(Records of target positions)
— start —

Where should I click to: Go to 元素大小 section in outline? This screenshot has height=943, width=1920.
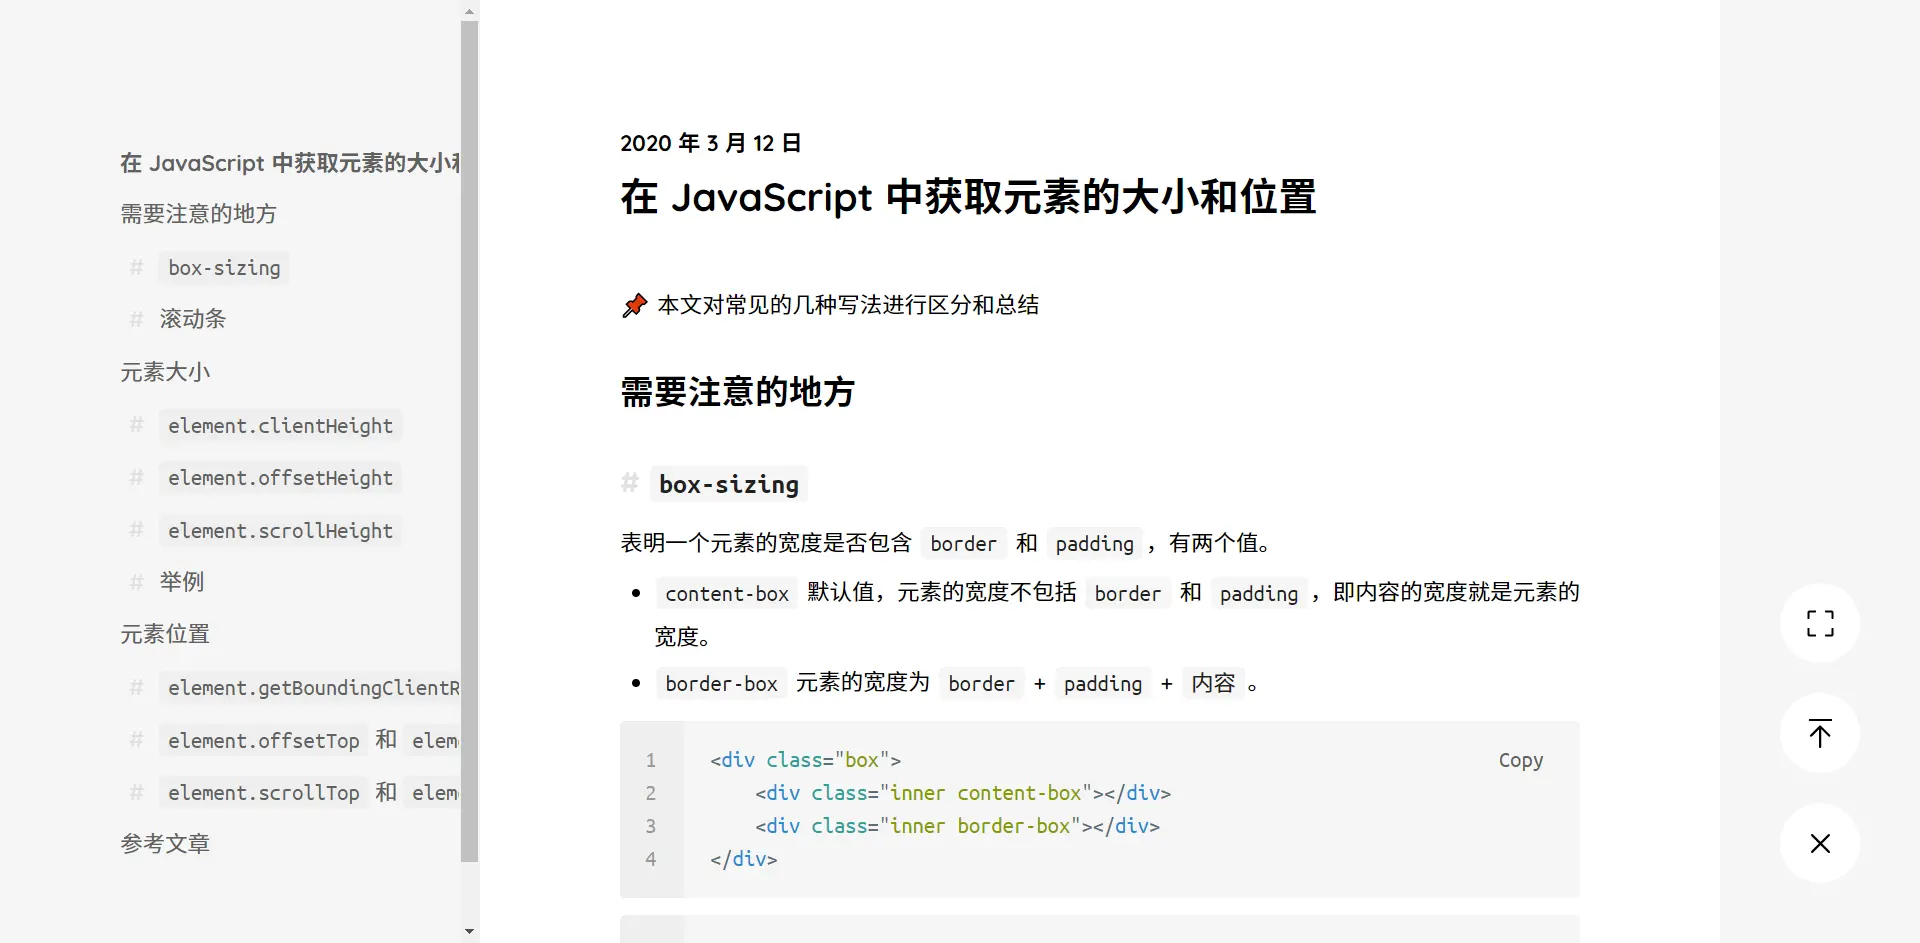click(x=165, y=372)
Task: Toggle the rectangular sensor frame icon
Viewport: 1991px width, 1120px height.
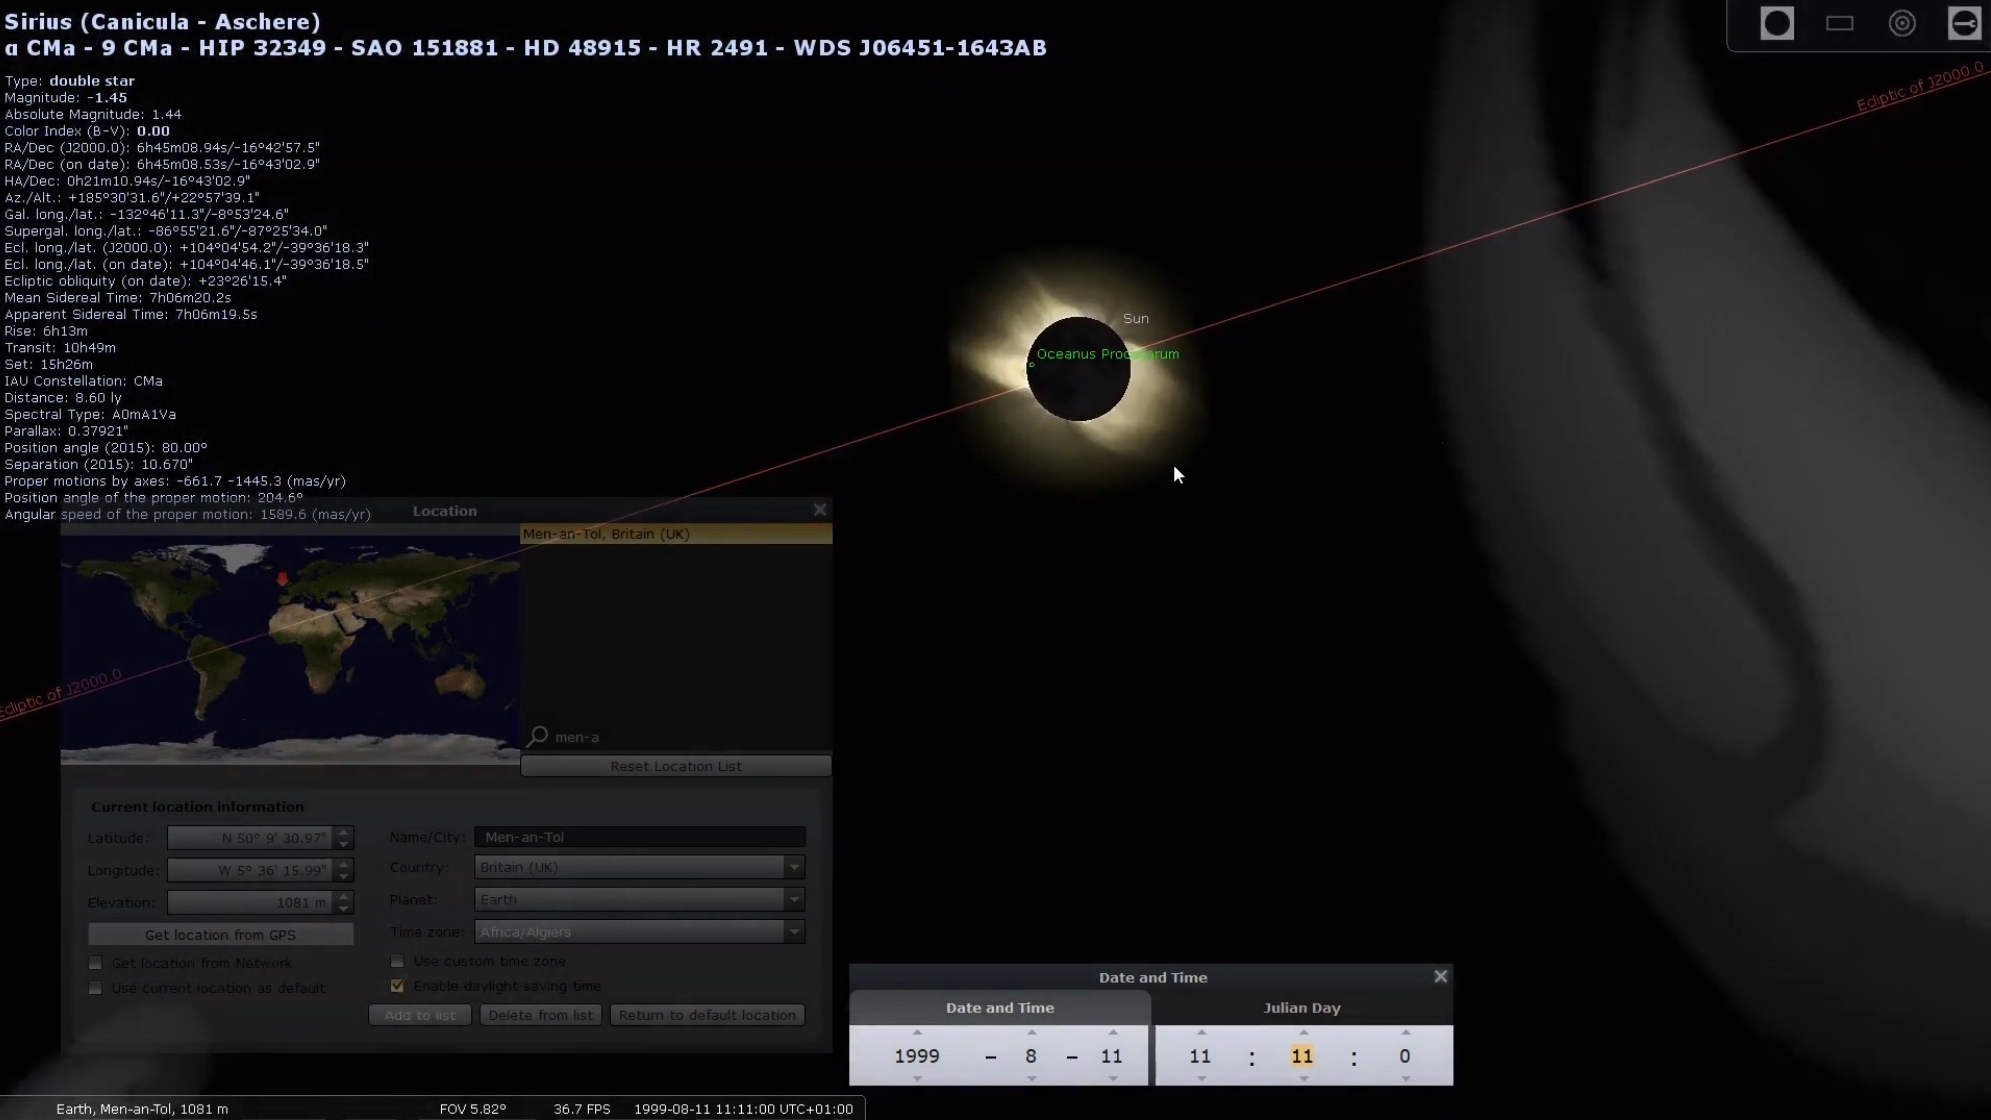Action: click(x=1839, y=23)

— end —

= Stated goal =
Write out every line of the entries above again, requests included. Multiply only the click coordinates in the answers by 0.85 and round each to a whole number, with halves rounding up. Leave the pictures out of your answer.

= The response =
Where should I click to: Go to 元素大小 section in outline? This screenshot has height=943, width=1920.
click(x=140, y=316)
Task: Toggle the rectangular sensor frame icon
Viewport: 1991px width, 1120px height.
Action: click(x=1563, y=20)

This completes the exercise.